Initial Dosing for Zepbound (Tirzepatide)
Start Zepbound at 2.5 mg subcutaneously once weekly for the first 4 weeks, then increase to 5 mg weekly. 1, 2
Standard Titration Schedule
The FDA-approved titration protocol follows a structured 4-week escalation pattern 1, 2:
- Weeks 1-4: 2.5 mg once weekly (tolerability assessment dose, not therapeutic)
- Weeks 5-8: 5 mg once weekly (first therapeutic dose)
- Weeks 9-12: 10 mg once weekly (if additional weight loss needed)
- Week 13+: 15 mg once weekly (maximum dose, if tolerated and needed)
Each dose increase occurs after 4 weeks at the current dose 1, 2. The 2.5 mg starting dose specifically minimizes gastrointestinal side effects during initial treatment 2.
Key Prescribing Details
Injection technique: Administer subcutaneously once weekly on the same day each week, at any time of day, with or without meals 3. The injection site can be abdomen, thigh, or upper arm 1.

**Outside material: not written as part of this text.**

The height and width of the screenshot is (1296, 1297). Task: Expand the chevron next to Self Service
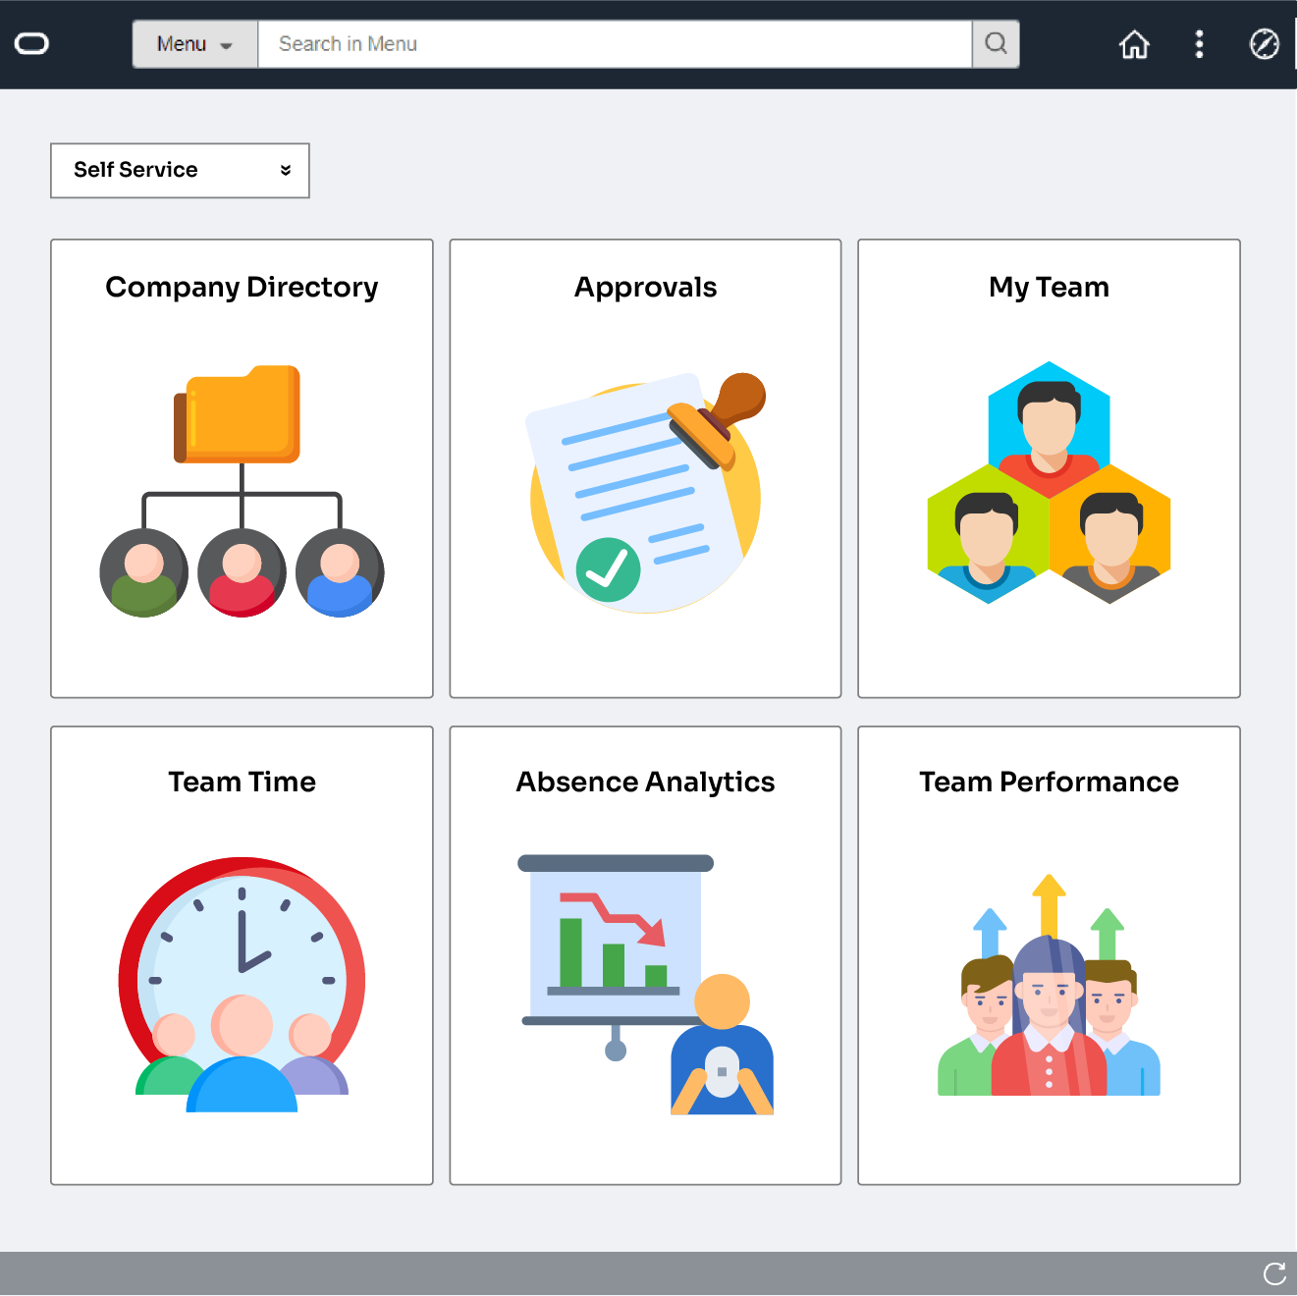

Maintenance dosing: The therapeutic maintenance dose is 5 mg, 10 mg, or 15 mg weekly based on efficacy and tolerability 2. Most patients will require escalation beyond the 2.5 mg starting dose to achieve meaningful weight loss 1.
Critical Pre-Treatment Screening
Absolute contraindications that must be ruled out before initiating 1, 2:
- Personal or family history of medullary thyroid cancer
- Multiple endocrine neoplasia syndrome type 2 (MEN2)
- History of severe hypersensitivity to tirzepatide
Required baseline assessments 1:
- BMI ≥30 kg/m² (obesity) OR BMI ≥27 kg/m² with at least one weight-related comorbidity (hypertension, dyslipidemia, obstructive sleep apnea, cardiovascular disease)
- Lipid panel (total cholesterol, LDL, HDL, triglycerides)
- Comprehensive metabolic panel including renal function
- Screen for gastroparesis or severe gastrointestinal motility disorders
Concomitant Medication Adjustments
If patient is taking insulin: Reduce basal insulin by 20% immediately when starting tirzepatide to prevent hypoglycemia 1. For patients with HbA1c <8%, consider a more aggressive 30% reduction 1.
If patient is taking sulfonylureas: Discontinue or reduce dose by 50% to prevent hypoglycemia 1.
Oral contraceptives: Women using oral contraceptives should switch to a non-oral method or add barrier contraception for 4 weeks after initiation and after each dose escalation due to delayed gastric emptying 2.
Monitoring During Titration
Every 4 weeks during dose escalation 1, 2:
- Weight and blood pressure
- Gastrointestinal tolerance (nausea, vomiting, diarrhea)
- Signs of pancreatitis (persistent severe abdominal pain)
- Signs of gallbladder disease
Efficacy assessment at 12-16 weeks on maximum tolerated dose: Expect at least 4-5% body weight loss to justify continuation 3, 2. If weight loss is <5% after 3 months at therapeutic dose, consider discontinuation and alternative approaches 1.
Common Pitfalls to Avoid
Do not assess efficacy at 2.5 mg: This starting dose is solely for tolerability, not weight loss efficacy 3. Premature evaluation leads to inappropriate discontinuation.
Do not skip the titration schedule: Rapid escalation significantly increases gastrointestinal adverse events (nausea occurs in 17-31% of patients) 2. Slow titration improves tolerability 1.
Do not forget lifestyle modifications: Tirzepatide must be combined with a reduced-calorie diet (500-kcal deficit) and minimum 150 minutes per week of physical activity 1. Medication alone without lifestyle modification yields suboptimal results 1.
Do not overlook medication interactions: Tirzepatide delays gastric emptying, which can affect absorption of oral medications with narrow therapeutic indices (e.g., warfarin) 2. Monitor these medications closely 1.
Expected Outcomes
With proper titration to therapeutic doses, tirzepatide achieves mean weight loss of 15-20.9% at 72 weeks, with the 15 mg dose producing the greatest effect 1, 2, 4. Approximately 91% of patients achieve ≥5% weight loss, and 50-57% achieve ≥20% weight loss with the 10-15 mg doses 4.